I find it a little bothersome that, if I strike two toms at the same time, one of them bounces to group 3 by default, forcing me to have to think about how to handle that in the mix when a tom all of a sudden ends up on a hi-hat channel (using export multiple files).
Does the other simultaneous tom hit _really_ bounce to Group 3 (as reflected in the output AIFFs), or is that only a visual artifact of the way that Doggiebox needs to display two simultaneous hits for the same Group when the UI only allows space for one? My sense is the latter -- though I am not sure that I have definitely tested this!
There is no easy answer, but there's no wrong answer either!
Well, another thing might be putting the toms in the same Group as the snares (I find that I tend to process my currently distinct toms and snare tracks quite similarly), leaving hats in their own Group, leaving cymbals _except_ the ride in their own Group, and then put the ride cymbal in a Group of its own (distinct from hats and other cymbals).

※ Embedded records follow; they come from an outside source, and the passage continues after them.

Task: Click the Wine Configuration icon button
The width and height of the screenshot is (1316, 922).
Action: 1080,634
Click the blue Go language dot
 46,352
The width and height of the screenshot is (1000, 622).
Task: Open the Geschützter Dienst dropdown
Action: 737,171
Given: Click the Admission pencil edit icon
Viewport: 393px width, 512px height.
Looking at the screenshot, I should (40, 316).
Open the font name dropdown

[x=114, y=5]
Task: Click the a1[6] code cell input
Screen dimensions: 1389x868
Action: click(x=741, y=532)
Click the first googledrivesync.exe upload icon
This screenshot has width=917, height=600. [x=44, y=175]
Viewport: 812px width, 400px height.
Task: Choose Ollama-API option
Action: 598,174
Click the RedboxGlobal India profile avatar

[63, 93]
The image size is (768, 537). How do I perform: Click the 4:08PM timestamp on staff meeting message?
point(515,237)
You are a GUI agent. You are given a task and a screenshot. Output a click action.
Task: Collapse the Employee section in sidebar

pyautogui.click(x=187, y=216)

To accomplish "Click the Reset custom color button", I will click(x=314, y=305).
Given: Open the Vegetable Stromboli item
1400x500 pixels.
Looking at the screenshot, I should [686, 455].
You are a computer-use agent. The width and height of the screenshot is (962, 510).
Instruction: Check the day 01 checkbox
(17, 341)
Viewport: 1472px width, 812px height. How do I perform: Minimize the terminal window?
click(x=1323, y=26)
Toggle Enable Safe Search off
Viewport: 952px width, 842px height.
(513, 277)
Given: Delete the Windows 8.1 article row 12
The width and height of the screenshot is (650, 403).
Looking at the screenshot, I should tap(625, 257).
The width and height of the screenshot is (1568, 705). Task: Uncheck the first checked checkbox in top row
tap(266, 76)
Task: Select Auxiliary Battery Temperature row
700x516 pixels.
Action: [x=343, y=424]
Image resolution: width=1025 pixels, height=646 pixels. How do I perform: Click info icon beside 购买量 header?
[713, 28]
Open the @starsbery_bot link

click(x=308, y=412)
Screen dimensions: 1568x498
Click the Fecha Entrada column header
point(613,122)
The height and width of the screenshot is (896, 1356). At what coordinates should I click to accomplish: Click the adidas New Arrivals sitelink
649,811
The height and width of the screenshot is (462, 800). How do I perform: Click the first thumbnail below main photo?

Dunno if it might be overkill to give the rides their own Group, and thus output AIFF/track .... :)
Cheers, Carl
-- Carl Edlund Anderson http://www.carlaz.com/
Carl Edlund Anderson wrote at 12:39 PM (-0500) on 8/2/12:
On 02 Aug 2012, at 08:54, Mike Carlyle wrote:
I find it a little bothersome that, if I strike two toms at the same time, one of them bounces to group 3 by default, forcing me to have to think about how to handle that in the mix when a tom all of a sudden ends up on a hi-hat channel (using export multiple files).
Does the other simultaneous tom hit _really_ bounce to Group 3 (as reflected in the output AIFFs), or is that only a visual artifact of the way that Doggiebox needs to display two simultaneous hits for the same Group when the UI only allows space for one? My sense is the latter --
Carl is correct -- it's just shown that way in the UI, but on export, it the sound should be properly mixed with its designated group.
BTW, a version 2.0.2 update is now available. No new features, but a variety of small bug fixes. Also, dropped support for 10.5 and PowerPC -- sad that day has finally come. I would have preferred to maintain that support awhile longer, but with each update of the developer tools, Apple makes it increasingly difficult to support their older platforms. Ah well.
-b
-- Ben Kennedy, chief magician Zygoat Creative Technical Services http://www.zygoat.ca
Nice! I never actually got past what I was seeing on screen, so I didn't try the export and mix. Good to know. I had been avoiding simultaneous toms.
Thanks.
On Thu, Aug 2, 2012 at 6:34 PM, Ben Kennedy ben@zygoat.ca wrote:
Carl Edlund Anderson wrote at 12:39 PM (-0500) on 8/2/12:
On 02 Aug 2012, at 08:54, Mike Carlyle wrote:
I find it a little bothersome that, if I strike two toms at the same time, one of them bounces to group 3 by default, forcing me to have to think about how to handle that in the mix when a tom all of a sudden ends up on a hi-hat channel (using export multiple files).
Does the other simultaneous tom hit _really_ bounce to Group 3 (as reflected in the output AIFFs), or is that only a visual artifact of the way that Doggiebox needs to display two simultaneous hits for the same Group when the UI only allows space for one? My sense is the latter --
Carl is correct -- it's just shown that way in the UI, but on export, it the sound should be properly mixed with its designated group.
BTW, a version 2.0.2 update is now available. No new features, but a variety of small bug fixes. Also, dropped support for 10.5 and PowerPC -- sad that day has finally come. I would have preferred to maintain that support awhile longer, but with each update of the developer tools, Apple makes it increasingly difficult to support their older platforms. Ah well.